Not quite. The story needed a lot more to make it viable and credible. No Bodies, the second novel, had already set up a backstory where Kent ran an animal sanctuary in his spare time. His parents belonged to the landed gentry, but he was more working class, for reasons I won’t go into here.

In other words, conflict at home, a sanctuary he never has enough time for, and a father, who’s a government minister, offer all kinds of possibilities. Have the accident at a leisure park that Kent and his environmental buddies tried to prevent, and there’s more conflict with the millionaire owner of the said park.

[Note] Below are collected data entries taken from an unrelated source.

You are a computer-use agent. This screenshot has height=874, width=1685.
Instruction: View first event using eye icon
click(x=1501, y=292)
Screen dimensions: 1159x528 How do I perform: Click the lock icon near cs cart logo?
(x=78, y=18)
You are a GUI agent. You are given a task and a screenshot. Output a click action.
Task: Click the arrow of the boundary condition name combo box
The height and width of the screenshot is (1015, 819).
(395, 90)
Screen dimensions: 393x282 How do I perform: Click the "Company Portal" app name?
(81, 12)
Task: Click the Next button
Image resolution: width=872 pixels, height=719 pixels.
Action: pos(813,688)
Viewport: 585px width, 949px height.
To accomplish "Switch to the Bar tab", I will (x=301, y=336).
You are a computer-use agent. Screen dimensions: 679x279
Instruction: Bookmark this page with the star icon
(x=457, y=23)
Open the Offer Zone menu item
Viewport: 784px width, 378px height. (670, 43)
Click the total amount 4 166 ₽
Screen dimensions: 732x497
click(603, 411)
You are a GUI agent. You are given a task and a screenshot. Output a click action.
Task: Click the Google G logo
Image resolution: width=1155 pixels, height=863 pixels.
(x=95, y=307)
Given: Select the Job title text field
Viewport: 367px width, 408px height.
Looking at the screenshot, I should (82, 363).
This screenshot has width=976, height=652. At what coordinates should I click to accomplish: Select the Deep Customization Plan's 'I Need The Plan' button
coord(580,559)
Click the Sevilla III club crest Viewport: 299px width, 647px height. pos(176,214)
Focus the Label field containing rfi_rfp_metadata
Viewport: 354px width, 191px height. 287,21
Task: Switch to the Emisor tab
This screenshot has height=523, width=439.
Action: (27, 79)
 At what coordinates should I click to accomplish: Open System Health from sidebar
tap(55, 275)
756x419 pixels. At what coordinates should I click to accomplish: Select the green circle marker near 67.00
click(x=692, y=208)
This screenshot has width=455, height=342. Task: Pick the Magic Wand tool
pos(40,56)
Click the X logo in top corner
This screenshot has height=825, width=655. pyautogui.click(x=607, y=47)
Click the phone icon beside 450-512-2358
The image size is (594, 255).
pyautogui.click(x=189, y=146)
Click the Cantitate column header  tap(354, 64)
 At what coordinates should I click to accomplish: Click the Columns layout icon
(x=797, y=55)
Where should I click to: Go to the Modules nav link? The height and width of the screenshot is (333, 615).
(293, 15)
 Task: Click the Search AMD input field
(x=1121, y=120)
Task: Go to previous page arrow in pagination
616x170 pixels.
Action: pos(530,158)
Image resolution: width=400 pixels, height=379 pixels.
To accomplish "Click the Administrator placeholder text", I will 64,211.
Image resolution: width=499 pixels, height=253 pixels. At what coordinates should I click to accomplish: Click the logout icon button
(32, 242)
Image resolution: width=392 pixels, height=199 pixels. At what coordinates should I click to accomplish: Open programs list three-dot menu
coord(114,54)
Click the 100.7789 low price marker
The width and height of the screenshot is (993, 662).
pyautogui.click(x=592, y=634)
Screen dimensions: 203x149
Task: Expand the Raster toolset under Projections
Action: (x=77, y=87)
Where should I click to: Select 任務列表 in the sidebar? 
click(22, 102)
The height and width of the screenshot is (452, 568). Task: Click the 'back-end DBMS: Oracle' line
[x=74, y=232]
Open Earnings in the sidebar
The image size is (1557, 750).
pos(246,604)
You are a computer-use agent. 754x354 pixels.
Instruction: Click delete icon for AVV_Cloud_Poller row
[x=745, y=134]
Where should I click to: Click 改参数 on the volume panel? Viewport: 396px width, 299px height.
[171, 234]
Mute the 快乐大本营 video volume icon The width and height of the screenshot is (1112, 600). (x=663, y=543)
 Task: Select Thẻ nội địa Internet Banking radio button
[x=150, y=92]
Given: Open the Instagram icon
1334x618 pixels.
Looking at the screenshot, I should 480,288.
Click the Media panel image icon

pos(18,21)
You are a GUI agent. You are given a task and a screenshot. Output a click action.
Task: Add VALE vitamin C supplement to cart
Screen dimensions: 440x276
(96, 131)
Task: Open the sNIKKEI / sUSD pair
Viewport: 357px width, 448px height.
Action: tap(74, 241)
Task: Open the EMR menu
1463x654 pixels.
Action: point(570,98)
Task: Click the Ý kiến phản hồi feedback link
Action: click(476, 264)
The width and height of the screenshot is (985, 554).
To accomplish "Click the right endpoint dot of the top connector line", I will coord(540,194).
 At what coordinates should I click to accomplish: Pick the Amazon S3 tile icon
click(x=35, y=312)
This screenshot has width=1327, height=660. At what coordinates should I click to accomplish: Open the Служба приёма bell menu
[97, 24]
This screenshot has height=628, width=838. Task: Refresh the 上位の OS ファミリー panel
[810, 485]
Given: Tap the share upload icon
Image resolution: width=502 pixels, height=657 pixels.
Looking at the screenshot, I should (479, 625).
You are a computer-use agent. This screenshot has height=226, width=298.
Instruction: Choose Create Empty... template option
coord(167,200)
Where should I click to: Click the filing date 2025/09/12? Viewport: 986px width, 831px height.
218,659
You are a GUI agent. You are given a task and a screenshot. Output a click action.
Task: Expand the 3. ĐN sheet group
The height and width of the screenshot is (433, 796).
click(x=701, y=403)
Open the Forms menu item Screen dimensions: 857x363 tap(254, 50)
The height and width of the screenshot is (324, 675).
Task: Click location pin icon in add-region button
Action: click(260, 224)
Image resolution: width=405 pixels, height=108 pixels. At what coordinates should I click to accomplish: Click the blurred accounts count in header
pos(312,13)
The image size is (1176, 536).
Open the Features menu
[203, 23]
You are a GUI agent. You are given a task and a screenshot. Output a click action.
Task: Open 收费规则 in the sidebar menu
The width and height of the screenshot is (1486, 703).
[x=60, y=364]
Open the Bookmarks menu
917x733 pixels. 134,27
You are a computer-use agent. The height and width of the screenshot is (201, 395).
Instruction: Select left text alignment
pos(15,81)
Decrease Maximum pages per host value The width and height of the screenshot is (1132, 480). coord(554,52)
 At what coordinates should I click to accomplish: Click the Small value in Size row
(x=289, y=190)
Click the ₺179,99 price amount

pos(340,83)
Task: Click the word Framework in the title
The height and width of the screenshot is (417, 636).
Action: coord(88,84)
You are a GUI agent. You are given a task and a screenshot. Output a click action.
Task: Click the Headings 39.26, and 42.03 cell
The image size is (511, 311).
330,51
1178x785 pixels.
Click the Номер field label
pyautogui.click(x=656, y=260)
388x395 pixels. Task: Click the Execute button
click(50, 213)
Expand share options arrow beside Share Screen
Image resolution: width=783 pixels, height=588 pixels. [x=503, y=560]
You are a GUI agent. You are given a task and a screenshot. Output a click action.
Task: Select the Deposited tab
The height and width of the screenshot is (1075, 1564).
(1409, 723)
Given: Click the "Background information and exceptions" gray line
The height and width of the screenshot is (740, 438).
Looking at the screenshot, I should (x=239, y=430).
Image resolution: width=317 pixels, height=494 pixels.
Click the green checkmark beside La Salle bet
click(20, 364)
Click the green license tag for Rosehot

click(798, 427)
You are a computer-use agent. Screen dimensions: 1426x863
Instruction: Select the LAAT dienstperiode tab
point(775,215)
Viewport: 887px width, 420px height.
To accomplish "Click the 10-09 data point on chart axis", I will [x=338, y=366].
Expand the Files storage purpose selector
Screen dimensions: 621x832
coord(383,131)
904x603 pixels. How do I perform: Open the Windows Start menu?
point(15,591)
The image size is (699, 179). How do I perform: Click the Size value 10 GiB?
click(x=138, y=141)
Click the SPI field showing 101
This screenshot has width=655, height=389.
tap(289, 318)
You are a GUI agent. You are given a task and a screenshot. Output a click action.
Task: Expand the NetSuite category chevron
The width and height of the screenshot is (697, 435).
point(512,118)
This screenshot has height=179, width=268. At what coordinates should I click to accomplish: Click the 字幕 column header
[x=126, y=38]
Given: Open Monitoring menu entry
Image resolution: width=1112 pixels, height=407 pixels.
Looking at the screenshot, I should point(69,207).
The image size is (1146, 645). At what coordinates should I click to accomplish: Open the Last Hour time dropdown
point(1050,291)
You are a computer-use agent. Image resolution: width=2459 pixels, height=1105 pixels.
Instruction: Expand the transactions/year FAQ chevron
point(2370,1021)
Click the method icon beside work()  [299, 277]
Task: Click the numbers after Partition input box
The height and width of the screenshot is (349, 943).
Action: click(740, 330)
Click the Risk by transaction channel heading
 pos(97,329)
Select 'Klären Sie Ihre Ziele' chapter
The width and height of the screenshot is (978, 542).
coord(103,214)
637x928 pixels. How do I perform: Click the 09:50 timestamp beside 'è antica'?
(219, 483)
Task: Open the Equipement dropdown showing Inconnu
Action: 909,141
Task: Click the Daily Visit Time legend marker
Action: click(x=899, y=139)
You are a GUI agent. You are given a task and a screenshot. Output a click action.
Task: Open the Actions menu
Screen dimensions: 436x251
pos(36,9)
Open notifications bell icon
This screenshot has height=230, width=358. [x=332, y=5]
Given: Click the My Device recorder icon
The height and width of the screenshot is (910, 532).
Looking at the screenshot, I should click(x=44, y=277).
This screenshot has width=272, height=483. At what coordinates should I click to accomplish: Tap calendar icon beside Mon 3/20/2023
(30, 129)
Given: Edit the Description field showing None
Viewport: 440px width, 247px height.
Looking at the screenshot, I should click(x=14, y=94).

All these conflicts and side issues add to the complexity of the story and the motivations of the main characters. We have a David and Goliath battle between Kent and the wealthy park owner. We have rifts at home, family secrets and lots more.

But best of all, we have an ordinary man, drawn into a murder investigation. Even he doesn’t believe it to start with.

It’s a perfect murder, which is only the start of his troubles.

With the odds stacked against him, pressure from his family and the park owner, you’d forgive him for crumbling.

But his sense of justice and fair play won’t let him walk away, despite the risks to himself and those closest to him. This deep set characteristic runs through Kent like a rod of steel. It’s based on my own experiences of injustice and unfairness that I suffered in my youth.

For instance, while delivering newspapers one morning when I was 14, a lorry cut across the road and knocked me off my bike. I was unconscious in hospital for four days with head injuries, two broken thumbs and various cuts and grazes.

An elderly woman saw the accident and told the police the lorry driver was at fault, hitting me. But she refused to give a written statement, so the police wouldn’t prosecute the driver, who claimed I rode into his lorry.

I vowed then, if I ever witnessed wrong doing, I would step forward, report it and be a witness if needed. This may even be the reason why I chose environmental health as a profession, as a lot of it is about protecting the public, enforcing laws when needed.

I was also a bit of a misfit at school. My father died when I was eight, which meant we had almost nothing. We were poor, which isolated me from the other middle class children. What they saw as normality often looked like privilege to me.

Being poor was an unfairness I’d never asked for. But it gave me a lot of other strengths to compensate – resourcefulness, determination, resilience, creativity and a desire to do better. Education did the rest.

All these issues are mirrored to some extent in Kent’s childhood. He was removed from his gentrified parents when he was seven, and moved 300 miles away. You’ll have to read the books to find out why, but being wrenched from the life he knew, feeling alone and having to cope with little or no support, were issues I wanted to explore with my character.

Ironically, these issues have to be addressed in considerably more detail in the 10th novel of the series when a murder takes Kent back to his childhood in search of clues and answers.

Finally, being a fan of Miss Marple and Poirot, I wanted to write a classic whodunit to pay tribute to Agatha Christie.

I envisaged my story on TV, shown on Sunday evening at 8 o’clock. It would be family viewing, but still complex and realistic.

The beautiful South Downs setting for the book would look wonderful on TV with its rolling hills and chalk coastline. The sexual tension between Kent and his assistant, Gemma, offers a promise of romance down the line. Kent’s one liners and irreverent take on life bring an injection of humour.

Cuckmere Haven

But perhaps most important of all to me, Kent would be a contemporary sleuth, not burdened by trauma like nearly all the detectives and sleuths you come across in today’s crime fiction.

Kent’s a man who cares about the environment, wildlife and the way he lives, bringing a distinct and different approach to the familiar murder mystery novel/whodunit.